**Task details**
Print nothing except the lines of the listing below from the line with "1056x555 pixels." to the line with "Task: Return to previous page with < Back", each exactly as written, both ends included.

**Material supplied**

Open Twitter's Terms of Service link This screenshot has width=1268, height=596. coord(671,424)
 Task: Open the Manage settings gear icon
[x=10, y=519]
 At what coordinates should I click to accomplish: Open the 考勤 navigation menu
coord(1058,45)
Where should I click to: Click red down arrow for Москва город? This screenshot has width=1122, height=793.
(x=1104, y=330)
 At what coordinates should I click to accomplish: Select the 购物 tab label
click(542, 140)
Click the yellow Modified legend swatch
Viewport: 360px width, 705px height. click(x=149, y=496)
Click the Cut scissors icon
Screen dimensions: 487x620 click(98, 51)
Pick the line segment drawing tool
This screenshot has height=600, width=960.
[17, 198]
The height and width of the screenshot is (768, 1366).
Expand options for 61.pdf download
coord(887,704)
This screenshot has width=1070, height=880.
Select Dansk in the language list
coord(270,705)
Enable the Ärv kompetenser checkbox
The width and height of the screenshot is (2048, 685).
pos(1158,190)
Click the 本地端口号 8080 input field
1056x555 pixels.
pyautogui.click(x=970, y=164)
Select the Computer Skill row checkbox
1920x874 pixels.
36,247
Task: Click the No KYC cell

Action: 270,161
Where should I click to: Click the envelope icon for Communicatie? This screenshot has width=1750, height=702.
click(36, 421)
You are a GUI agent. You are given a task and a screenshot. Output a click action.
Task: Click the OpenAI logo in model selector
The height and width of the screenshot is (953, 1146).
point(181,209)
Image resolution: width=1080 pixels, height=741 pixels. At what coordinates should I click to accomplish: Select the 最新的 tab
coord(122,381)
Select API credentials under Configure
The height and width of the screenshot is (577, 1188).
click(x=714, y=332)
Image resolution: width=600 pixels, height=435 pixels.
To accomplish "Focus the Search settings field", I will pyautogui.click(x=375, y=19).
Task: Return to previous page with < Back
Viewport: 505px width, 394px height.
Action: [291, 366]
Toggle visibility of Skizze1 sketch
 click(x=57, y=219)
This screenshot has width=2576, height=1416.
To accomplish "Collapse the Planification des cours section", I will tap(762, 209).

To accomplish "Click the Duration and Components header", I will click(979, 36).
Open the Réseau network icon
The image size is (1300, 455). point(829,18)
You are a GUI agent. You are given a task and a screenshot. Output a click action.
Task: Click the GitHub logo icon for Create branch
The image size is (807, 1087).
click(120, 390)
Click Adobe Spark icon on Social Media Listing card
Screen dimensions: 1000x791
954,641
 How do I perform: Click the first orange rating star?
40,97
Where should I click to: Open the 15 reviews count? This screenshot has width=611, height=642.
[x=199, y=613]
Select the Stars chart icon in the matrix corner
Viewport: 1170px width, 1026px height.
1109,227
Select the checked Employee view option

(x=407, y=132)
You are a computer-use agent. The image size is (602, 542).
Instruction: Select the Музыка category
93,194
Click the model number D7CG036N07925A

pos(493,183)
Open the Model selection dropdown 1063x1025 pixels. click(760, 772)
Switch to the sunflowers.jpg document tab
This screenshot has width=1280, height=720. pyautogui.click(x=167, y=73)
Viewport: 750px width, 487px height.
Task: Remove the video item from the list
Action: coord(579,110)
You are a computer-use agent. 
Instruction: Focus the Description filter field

**Your response**
1056x555 pixels.
pyautogui.click(x=970, y=164)
Select the Computer Skill row checkbox
1920x874 pixels.
36,247
Task: Click the No KYC cell

Action: 270,161
Where should I click to: Click the envelope icon for Communicatie? This screenshot has width=1750, height=702.
click(36, 421)
You are a GUI agent. You are given a task and a screenshot. Output a click action.
Task: Click the OpenAI logo in model selector
The height and width of the screenshot is (953, 1146).
point(181,209)
Image resolution: width=1080 pixels, height=741 pixels. At what coordinates should I click to accomplish: Select the 最新的 tab
coord(122,381)
Select API credentials under Configure
The height and width of the screenshot is (577, 1188).
click(x=714, y=332)
Image resolution: width=600 pixels, height=435 pixels.
To accomplish "Focus the Search settings field", I will pyautogui.click(x=375, y=19).
Task: Return to previous page with < Back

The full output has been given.